▶ Extrait
Cette Malaisie lah !

Le titre d’abord, Cette Malaisie lah ! : ce n’est pas Cette Malaisie-là, ni Ah ! Cette Malaisie. Ces trois petites lettres qui ne sont pas vraiment nécessaires, si ce n’est comme une légère façon d’insister, sont tellement malaisiennes. L’avion s’est posé, vous êtes arrivé.
S’il y avait un doute, sur la couverture une tache rouge. C’est une fleur d’hibiscus (Hibiscus rosa-sinensis), c’est la fleur nationale.
Le sous-titre, ‘Carnet de déambulations en prose pantounée’, un peu mystérieux, résume parfaitement le propos. Il s’agit d’un carnet, et de déambulations, nous en reparlerons. Il s’agit de prose pantounée, commençons donc par là.

De la poésie avant toute chose

C’est plus qu’un texte accompagné, illustré de poèmes. Cette Malaisie lah ! est un poème, un poème en prose et en vers.
Il en a la longueur, la brièveté plutôt. Et puis les mots, choisis pour leur sonorité, et le rythme, parfaitement adapté à celui du voyage, réunis, donnent à Cette Malaisie lah ! un style tout à fait original.
Pour avoir entendu l’auteure dire son texte, je me dis que c’est la preuve, s’il en était besoin, que cette poésie-là, comme toute poésie d’ailleurs, doit être lue à haute voix et non pas seulement avec les yeux.
Au cœur – notre cœur est le foie (hati) des Malais – de ce poème en prose, s’épanouissent des poèmes en vers appelés pantouns. Je vous renvoie ici à Georges Voisset, qui signe une très belle préface et qui dirige la revue Pantouns et Genres brefs pour découvrir tout ce que vous avez toujours voulu savoir sur ce quatrain sans jamais oser le demander.
Le pantoun donc, se nourrit du texte tout autant qu’il l’irrigue. Cette dialectique est la signature de Cette Malaisie lah ! Autant que les lieux visités, le pantoun ancre les déambulations en terre malaise.

Un voyage initiatique

Patricia Houéfa Grange

Il s’agit bien de déambulations. On monte vers le nord, avant de descendre vers le sud, de partir à l’est, de remonter vers le nord, de redescendre vers le sud, de partir à l’est, puis à l’ouest… comme une boussole affolée, « Bateau ivre le gouvernail fou / Vers Kuala Minyak à toutes voiles ! »

▶ Objectifs
1 – D'après l'extrait sur Cette Malaisie lah !, quelle fleur forme la tache rouge de la couverture ?
2 – Reprenez l'extrait sur Cette Malaisie lah ! après sa dernière phrase et écrivez la suite.

Lignes d'un jeu de données
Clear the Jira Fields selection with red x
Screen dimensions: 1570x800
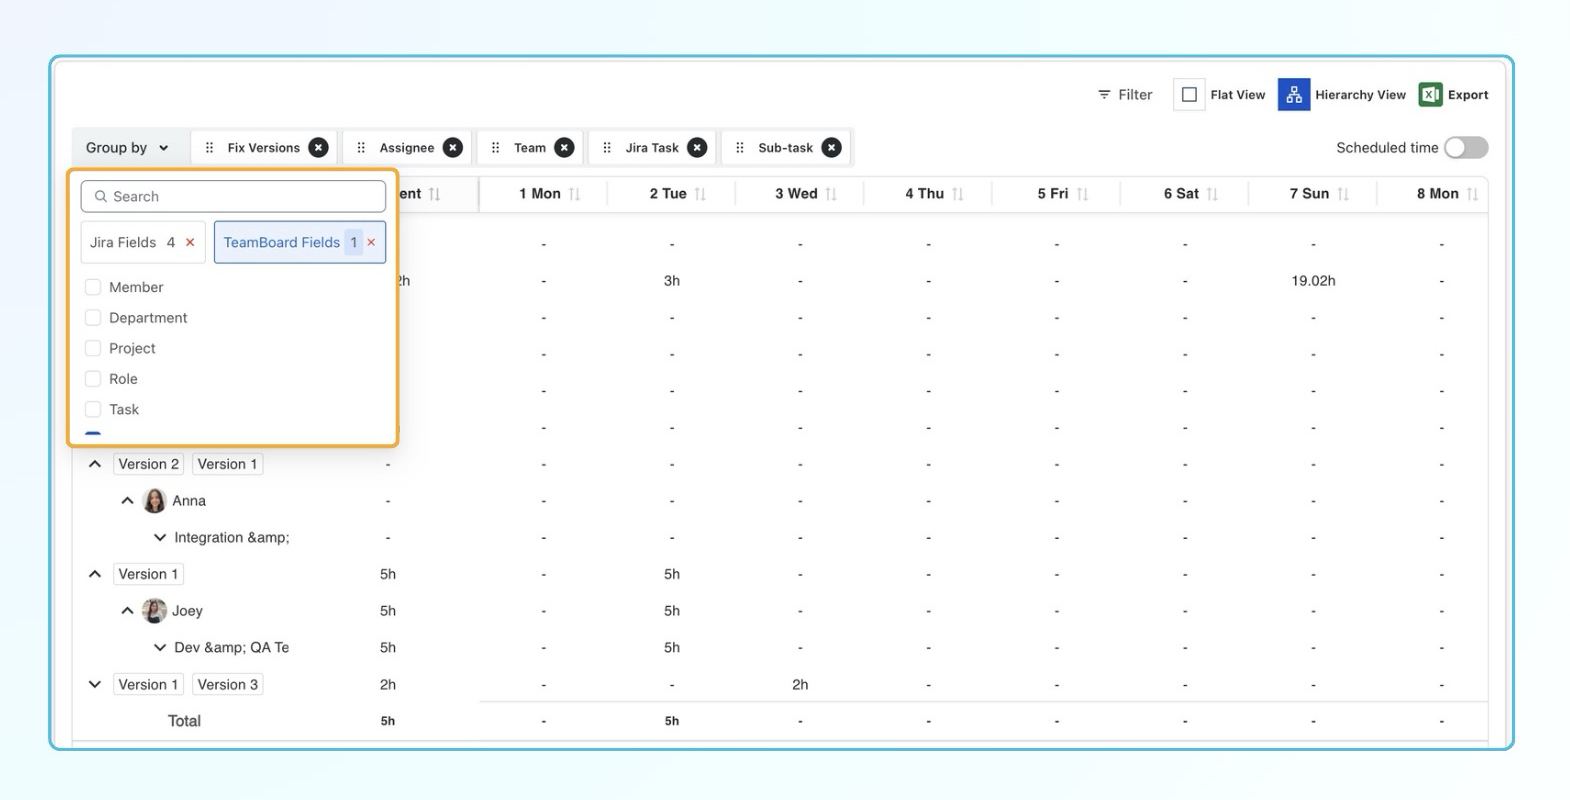pos(190,243)
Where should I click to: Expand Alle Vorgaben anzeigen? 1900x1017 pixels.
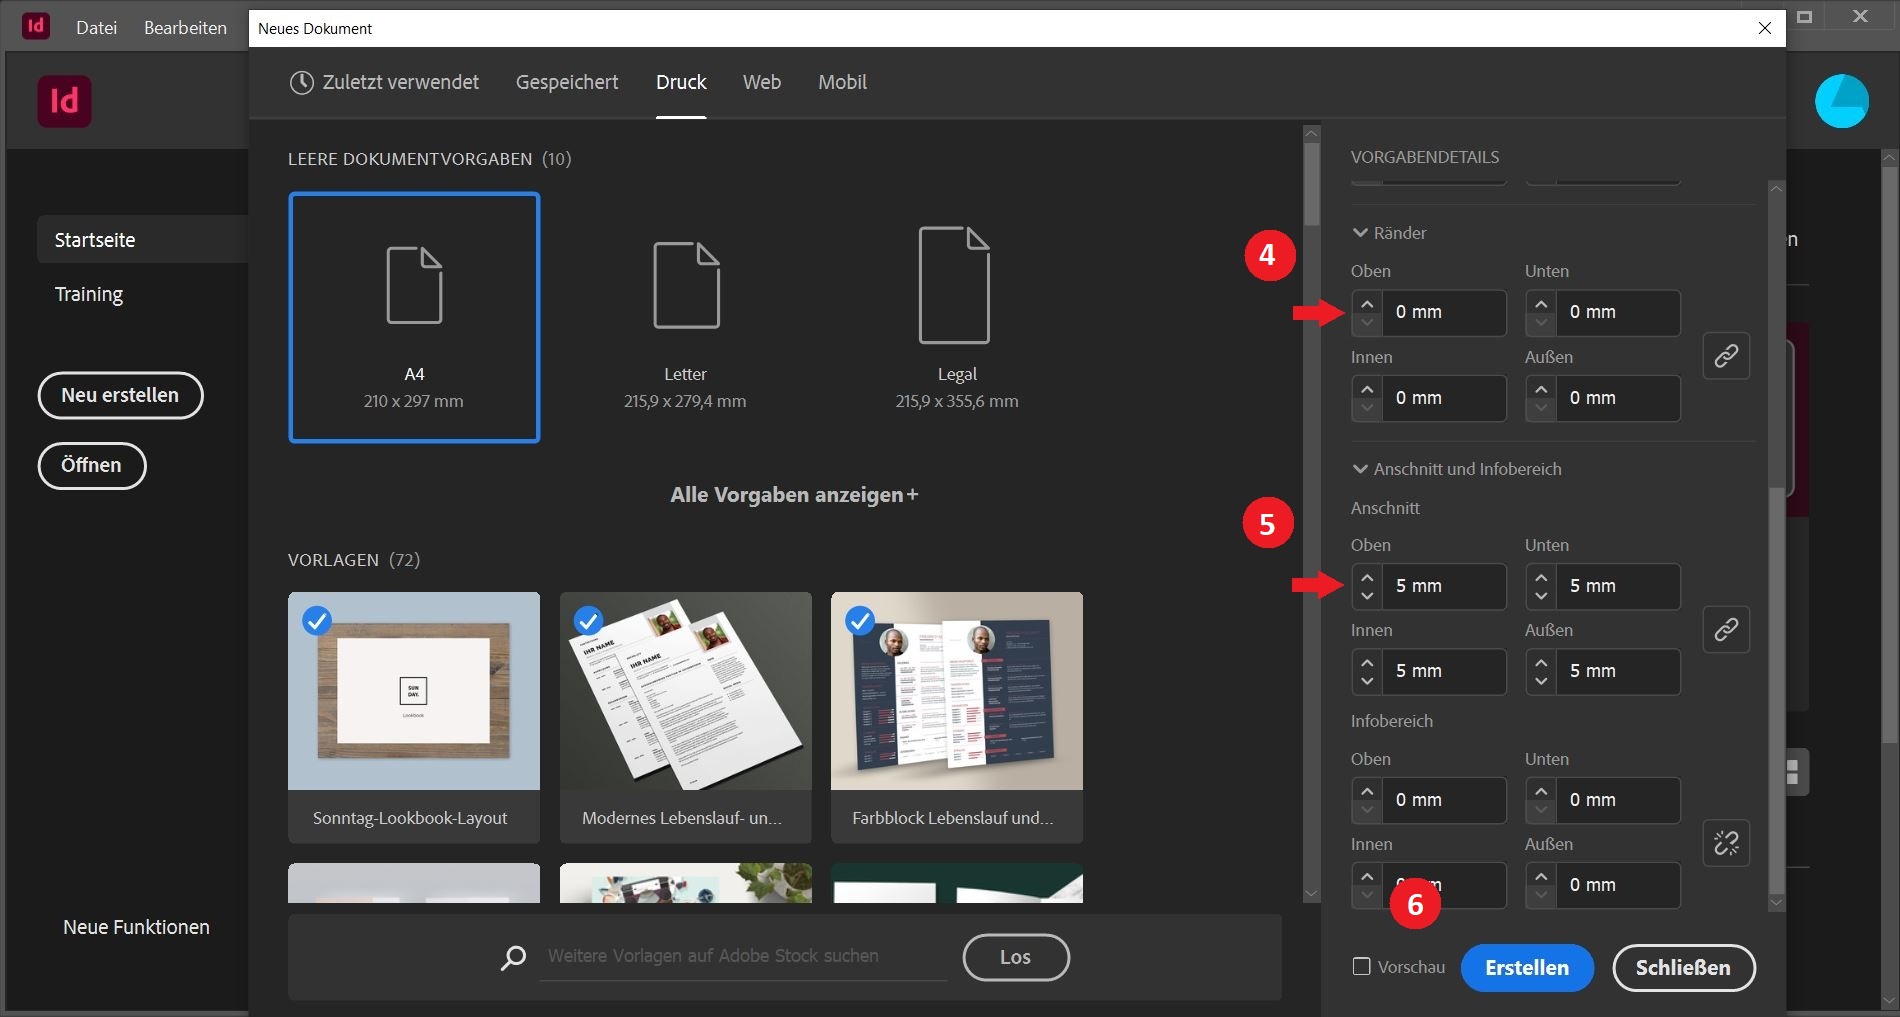click(793, 495)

▶ Corrigé des exercices
1 – Une fleur d'hibiscus (Hibiscus rosa-sinensis), la fleur nationale.

2 –
La découverte des différents lieux ne semble pas obéir davantage à un programme déterminé. Pourtant, derrière ce désordre apparent, on devine une préparation méticuleuse, les points de chute ont été choisis. Kuala Lumpur est devenue la porte d’entrée quasi obligatoire. George Town, Ipoh, les Cameron Highlands et Melaka sont des étapes touristiques reconnues.
Le choix de (presque) terminer le voyage à Kuala Selangor peut sembler surprenant si on ne sait pas que l’auteure avait rendez-vous avec un fantôme que l’on y célébrait cette année-là, Henri Fauconnier qui vécut tout près, avec une certaine Maison des Palmes aujourd’hui disparue, et des lucioles (en malais, kelip kelip) qui chaque soir illuminent les rives de la Selangor « comme une double Voie Lactée » décrites par sa sœur Geneviève.
Quand on sait que le trait d’union entre Henri Fauconnier, Muhammad Haji Salleh et Georges Voisset est le pantoun, alors la ‘prose pantounée’ de Cette Malaisie lah ! prend tout son sens.

Un carnet rouge

C’est le compagnon de voyage offert par une mère attentive. C’est le confident de chaque jour, où l’on recueille les bruits, les impressions, les odeurs. C’est le témoin discret à qui l’on confie ses coups de cœurs et ses déceptions.
Inséparable des carnets sont les chambres d’étape que l’auteure appelle chambres d’écriture, où l’auteure se retrouve chaque soir, après l’immersion extérieure, le temps de l’immersion intérieure. Je les imagine chambres sonores aussi et pour un soir atelier d’artiste.
En effet, le carnet est accompagné d’illustrations signées Mariposa, qui n’est qu’une autre talentueuse facette de l’auteure. Ce sont souvent des fleurs, des fleurs d’hibiscus, une orchidée, des fleurs de frangipanier, mais on y trouve un véritable résumé de Malaisie : des dourians (l’odeur en moins), des calaos (le casque en plus), Charles Cham (l’ambassadeur artistique de Malacca), la Maison des Palmes, une tasse de café (sans doute ramenée en souvenir) et le malicieux chevrotain des contes populaires.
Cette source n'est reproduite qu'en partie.